Interesting. I bit my lip, wondering how the FBI was involved and if someone on cleanup at the beach was loose lipped enough to tell me what Sebastian wouldn’t. If this was a sick threat from Jimmy the Judge, Sebastian needed to get out of town. I’d rather he was alive across the country than floating ashore in Chincoteague.
“Okay. Let’s go.” I made a run for my purse and keys. He was right. I had to know more.
“I can’t.”
“What? You came up here and asked me to investigate with you.” I swung the front door open and held it with my hip.
“I need to protect my sign.”
“Goofball.” I jogged down the steps to my Prius at the curb. “Lock up when you leave,” I called out, but I didn’t look back.
I sped through town, ignoring the 35 MPH signs and little yellow men with flags with SLOW painted on their plastic chests. When an EMT approached me on the bridge over the marsh, I pretended I didn’t see him and pressed the pedal a little harder. At the end of the bridge, two geriatrics in black shirts and glasses stood sentinel at the booth outside the national forest. The long red-and-white lever that kept tourists from entering without a day pass rested in the horizontal position.
The men changed positions when I passed the EMT. One moved into the road, blocking my path. The other headed for my window. He lifted a walkie-talkie to his mouth and waited as I slowed to a crawl. When he lowered the instrument from his mouth, he lifted a flat palm to me. “Stop.”
I slid my eyes toward the goon at the front of my car. He crossed hairy gray arms over a stout barrel chest.
“Hi, Bob.” I smiled. I hoped the name on his pocket wasn’t there ironically.
“Patience.” Good. Bob was his name. Bad. I had no idea who
he was. Did he know me from my life here or was my picture hanging in the guard booth? “We’re redirecting traffic for a few hours. Sheriff Fargas is conducting a training session at the national shoreline today.”
Uh-huh.
“I know. He asked me to sit in on it. I used to work for the FBI.” I did my best I’m-not-lying face.
He shook his head. I checked the other guy. He shook his head too.
“I’m going to have to ask you to make a three-point turn and head back to town until this evening.”
My mind blanked. These guys were unshakable. They’d apparently come out of retirement for this gig. I forced a peppy smile. “Well, I guess you have your orders. I thought he wanted me here.” I shrugged, thinking of how Claire made a shrug seem so natural. A little move of “no big deal.” Super casual. Whatever.

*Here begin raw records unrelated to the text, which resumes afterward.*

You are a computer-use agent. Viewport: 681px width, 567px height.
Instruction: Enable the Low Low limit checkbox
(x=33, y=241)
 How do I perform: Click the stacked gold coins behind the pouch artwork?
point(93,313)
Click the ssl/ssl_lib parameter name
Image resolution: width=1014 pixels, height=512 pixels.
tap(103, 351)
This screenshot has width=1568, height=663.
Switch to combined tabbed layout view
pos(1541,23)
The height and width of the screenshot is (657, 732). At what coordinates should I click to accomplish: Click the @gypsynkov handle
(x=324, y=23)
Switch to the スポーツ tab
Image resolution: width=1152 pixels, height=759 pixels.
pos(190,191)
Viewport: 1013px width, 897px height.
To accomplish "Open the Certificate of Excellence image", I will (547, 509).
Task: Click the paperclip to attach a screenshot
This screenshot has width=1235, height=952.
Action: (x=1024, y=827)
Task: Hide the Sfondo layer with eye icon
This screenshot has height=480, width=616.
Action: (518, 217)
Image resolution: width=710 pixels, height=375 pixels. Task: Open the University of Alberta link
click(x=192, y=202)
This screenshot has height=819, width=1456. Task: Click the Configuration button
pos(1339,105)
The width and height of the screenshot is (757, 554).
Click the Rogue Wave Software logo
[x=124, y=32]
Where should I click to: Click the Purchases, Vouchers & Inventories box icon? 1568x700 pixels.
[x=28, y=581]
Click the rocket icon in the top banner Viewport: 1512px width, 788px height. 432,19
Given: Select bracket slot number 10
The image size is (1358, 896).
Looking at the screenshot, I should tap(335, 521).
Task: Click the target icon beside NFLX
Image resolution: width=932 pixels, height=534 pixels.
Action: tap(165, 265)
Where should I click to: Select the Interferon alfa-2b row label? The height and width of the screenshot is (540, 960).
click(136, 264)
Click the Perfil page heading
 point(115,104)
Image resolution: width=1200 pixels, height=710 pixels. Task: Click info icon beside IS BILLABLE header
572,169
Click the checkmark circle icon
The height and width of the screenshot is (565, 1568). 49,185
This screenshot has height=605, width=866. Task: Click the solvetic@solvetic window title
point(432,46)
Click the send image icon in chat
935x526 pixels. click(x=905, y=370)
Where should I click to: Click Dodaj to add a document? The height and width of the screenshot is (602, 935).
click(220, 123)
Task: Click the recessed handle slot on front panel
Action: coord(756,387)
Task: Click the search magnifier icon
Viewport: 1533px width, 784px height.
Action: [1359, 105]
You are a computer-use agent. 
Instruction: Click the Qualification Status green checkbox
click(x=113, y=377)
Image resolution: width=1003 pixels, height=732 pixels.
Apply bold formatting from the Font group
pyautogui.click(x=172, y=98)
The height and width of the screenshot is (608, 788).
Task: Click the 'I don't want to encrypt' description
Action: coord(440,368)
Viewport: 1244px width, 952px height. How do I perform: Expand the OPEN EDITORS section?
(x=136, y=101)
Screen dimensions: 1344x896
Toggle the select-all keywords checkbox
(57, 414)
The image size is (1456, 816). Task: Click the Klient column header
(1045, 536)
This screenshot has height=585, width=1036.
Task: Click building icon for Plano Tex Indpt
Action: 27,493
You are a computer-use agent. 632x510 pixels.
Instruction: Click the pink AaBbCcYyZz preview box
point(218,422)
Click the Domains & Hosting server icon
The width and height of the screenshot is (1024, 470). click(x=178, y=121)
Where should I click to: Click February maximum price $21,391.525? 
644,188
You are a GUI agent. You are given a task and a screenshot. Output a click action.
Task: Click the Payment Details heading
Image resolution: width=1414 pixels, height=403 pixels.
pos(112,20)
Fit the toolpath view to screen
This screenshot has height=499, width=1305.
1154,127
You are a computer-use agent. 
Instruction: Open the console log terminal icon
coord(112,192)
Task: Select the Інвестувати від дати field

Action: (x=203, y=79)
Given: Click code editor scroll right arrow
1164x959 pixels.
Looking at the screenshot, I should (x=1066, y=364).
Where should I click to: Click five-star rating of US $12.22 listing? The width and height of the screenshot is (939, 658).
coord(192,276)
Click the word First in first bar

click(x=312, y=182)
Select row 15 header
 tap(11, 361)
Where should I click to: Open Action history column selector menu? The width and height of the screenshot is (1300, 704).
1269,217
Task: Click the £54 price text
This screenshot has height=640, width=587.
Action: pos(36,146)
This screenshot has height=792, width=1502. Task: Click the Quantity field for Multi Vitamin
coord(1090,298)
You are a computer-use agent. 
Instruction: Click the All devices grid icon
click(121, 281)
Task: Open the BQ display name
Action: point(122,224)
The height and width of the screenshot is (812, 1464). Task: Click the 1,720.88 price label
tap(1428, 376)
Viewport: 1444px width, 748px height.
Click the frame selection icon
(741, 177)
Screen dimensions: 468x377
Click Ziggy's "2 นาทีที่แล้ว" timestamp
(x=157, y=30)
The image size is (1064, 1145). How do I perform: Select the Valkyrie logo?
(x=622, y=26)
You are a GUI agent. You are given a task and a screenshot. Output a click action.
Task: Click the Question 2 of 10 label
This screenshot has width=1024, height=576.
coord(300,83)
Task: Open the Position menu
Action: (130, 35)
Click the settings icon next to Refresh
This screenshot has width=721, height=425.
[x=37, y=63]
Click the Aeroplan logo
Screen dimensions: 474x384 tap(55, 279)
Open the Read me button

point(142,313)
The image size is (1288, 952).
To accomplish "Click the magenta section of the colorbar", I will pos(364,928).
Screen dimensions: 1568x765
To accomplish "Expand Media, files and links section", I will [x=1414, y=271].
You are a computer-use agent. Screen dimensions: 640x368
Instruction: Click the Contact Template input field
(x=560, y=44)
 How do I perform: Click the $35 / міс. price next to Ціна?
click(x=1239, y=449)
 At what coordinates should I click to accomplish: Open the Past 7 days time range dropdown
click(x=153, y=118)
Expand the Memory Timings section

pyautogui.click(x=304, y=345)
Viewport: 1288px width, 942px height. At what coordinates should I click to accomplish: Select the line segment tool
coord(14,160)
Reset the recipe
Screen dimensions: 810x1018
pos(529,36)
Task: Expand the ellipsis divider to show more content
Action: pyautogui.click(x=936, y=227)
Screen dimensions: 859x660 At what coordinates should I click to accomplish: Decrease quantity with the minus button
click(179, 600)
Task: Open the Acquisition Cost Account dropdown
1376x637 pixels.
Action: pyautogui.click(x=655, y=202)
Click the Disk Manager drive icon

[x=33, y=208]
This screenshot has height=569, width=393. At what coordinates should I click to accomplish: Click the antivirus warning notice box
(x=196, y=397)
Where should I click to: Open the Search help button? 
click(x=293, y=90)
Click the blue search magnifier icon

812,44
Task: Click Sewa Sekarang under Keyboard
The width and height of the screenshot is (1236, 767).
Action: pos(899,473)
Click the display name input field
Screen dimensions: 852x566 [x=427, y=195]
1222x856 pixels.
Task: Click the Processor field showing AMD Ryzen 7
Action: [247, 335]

He lifted bushy gray eyebrows at me.
Fine.
I pulled a U-turn and pointed my car back across the bridge. The EMT laughed into his walkie-talkie as I passed. They didn’t know me very well. Idling at the town’s only stoplight, I weighed my options. I could go home and admit defeat, or I could find another way onto the national shoreline. It was a shoreline, for crying out loud, not a department store. I could get there without driving through the national forest. The light changed and I drove down Colt Avenue right into Adrian’s driveway.
Fifteen minutes later, I rowed his canoe away from the private marsh-side dock and headed for the beach. Paddling as far away from the marsh bridge as possible without heading out to sea, I hunched in my seat, trying to look smaller. A stupid idea, considering the eight-foot canoe I rode in. When I rounded the corner past The Wilderness Center, the long bed of white sand appeared and I got a second wind.
Adrian’s canoe cut through the water with ease. The wind at my back propelled me forward, whipped my hair into a frenzy and created a feeling of flight. Morning sunlight warmed the spray on my arms and face as I powered past fresh wave breaks. I got as close as possible to shore and jumped ship, tugging the canoe onto the sand. Shoes in hand, I made my way toward the scene of the crime. Take that, old guard guys.